Items from a data source:
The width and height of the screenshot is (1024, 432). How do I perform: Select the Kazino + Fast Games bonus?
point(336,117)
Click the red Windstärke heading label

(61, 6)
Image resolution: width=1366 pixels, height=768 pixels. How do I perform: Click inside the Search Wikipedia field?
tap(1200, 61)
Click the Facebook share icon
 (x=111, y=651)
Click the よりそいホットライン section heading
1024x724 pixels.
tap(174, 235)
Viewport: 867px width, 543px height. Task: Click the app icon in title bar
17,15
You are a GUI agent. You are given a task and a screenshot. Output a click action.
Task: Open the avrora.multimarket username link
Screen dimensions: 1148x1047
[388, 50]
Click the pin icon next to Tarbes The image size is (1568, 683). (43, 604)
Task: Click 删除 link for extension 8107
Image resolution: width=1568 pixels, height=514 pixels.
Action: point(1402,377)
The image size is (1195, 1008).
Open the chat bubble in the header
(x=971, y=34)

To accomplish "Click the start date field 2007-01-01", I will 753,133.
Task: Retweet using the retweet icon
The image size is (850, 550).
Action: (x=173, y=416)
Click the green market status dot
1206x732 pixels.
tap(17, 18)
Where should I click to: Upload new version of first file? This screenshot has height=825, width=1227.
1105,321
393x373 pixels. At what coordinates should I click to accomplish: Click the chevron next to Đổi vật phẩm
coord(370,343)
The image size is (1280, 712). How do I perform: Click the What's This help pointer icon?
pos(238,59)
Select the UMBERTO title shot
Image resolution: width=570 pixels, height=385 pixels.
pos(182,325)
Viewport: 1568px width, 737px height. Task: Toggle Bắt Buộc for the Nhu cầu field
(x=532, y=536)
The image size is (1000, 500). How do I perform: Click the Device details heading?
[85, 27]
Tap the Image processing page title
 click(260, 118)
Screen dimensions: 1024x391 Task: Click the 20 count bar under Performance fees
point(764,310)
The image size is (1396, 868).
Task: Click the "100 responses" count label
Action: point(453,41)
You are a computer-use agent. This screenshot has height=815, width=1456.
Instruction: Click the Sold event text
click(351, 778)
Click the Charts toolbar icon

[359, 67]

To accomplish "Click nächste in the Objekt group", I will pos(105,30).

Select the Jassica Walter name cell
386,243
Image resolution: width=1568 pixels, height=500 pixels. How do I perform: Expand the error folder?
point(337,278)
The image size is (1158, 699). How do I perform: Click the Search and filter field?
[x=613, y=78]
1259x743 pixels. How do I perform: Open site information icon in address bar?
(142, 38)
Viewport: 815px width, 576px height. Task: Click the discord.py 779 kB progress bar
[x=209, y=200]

§ **Task statement**: The records above are to be duplicated exactly, every one of them.

§ **Written answer**:
The width and height of the screenshot is (1024, 432). How do I perform: Select the Kazino + Fast Games bonus?
point(336,117)
Click the red Windstärke heading label

(61, 6)
Image resolution: width=1366 pixels, height=768 pixels. How do I perform: Click inside the Search Wikipedia field?
tap(1200, 61)
Click the Facebook share icon
 (x=111, y=651)
Click the よりそいホットライン section heading
1024x724 pixels.
tap(174, 235)
Viewport: 867px width, 543px height. Task: Click the app icon in title bar
17,15
You are a GUI agent. You are given a task and a screenshot. Output a click action.
Task: Open the avrora.multimarket username link
Screen dimensions: 1148x1047
[388, 50]
Click the pin icon next to Tarbes The image size is (1568, 683). (43, 604)
Task: Click 删除 link for extension 8107
Image resolution: width=1568 pixels, height=514 pixels.
Action: point(1402,377)
The image size is (1195, 1008).
Open the chat bubble in the header
(x=971, y=34)

To accomplish "Click the start date field 2007-01-01", I will 753,133.
Task: Retweet using the retweet icon
The image size is (850, 550).
Action: (x=173, y=416)
Click the green market status dot
1206x732 pixels.
tap(17, 18)
Where should I click to: Upload new version of first file? This screenshot has height=825, width=1227.
1105,321
393x373 pixels. At what coordinates should I click to accomplish: Click the chevron next to Đổi vật phẩm
coord(370,343)
The image size is (1280, 712). How do I perform: Click the What's This help pointer icon?
pos(238,59)
Select the UMBERTO title shot
Image resolution: width=570 pixels, height=385 pixels.
pos(182,325)
Viewport: 1568px width, 737px height. Task: Toggle Bắt Buộc for the Nhu cầu field
(x=532, y=536)
The image size is (1000, 500). How do I perform: Click the Device details heading?
[85, 27]
Tap the Image processing page title
 click(260, 118)
Screen dimensions: 1024x391 Task: Click the 20 count bar under Performance fees
point(764,310)
The image size is (1396, 868).
Task: Click the "100 responses" count label
Action: point(453,41)
You are a computer-use agent. This screenshot has height=815, width=1456.
Instruction: Click the Sold event text
click(351, 778)
Click the Charts toolbar icon

[359, 67]

To accomplish "Click nächste in the Objekt group", I will pos(105,30).

Select the Jassica Walter name cell
386,243
Image resolution: width=1568 pixels, height=500 pixels. How do I perform: Expand the error folder?
point(337,278)
The image size is (1158, 699). How do I perform: Click the Search and filter field?
[x=613, y=78]
1259x743 pixels. How do I perform: Open site information icon in address bar?
(142, 38)
Viewport: 815px width, 576px height. Task: Click the discord.py 779 kB progress bar
[x=209, y=200]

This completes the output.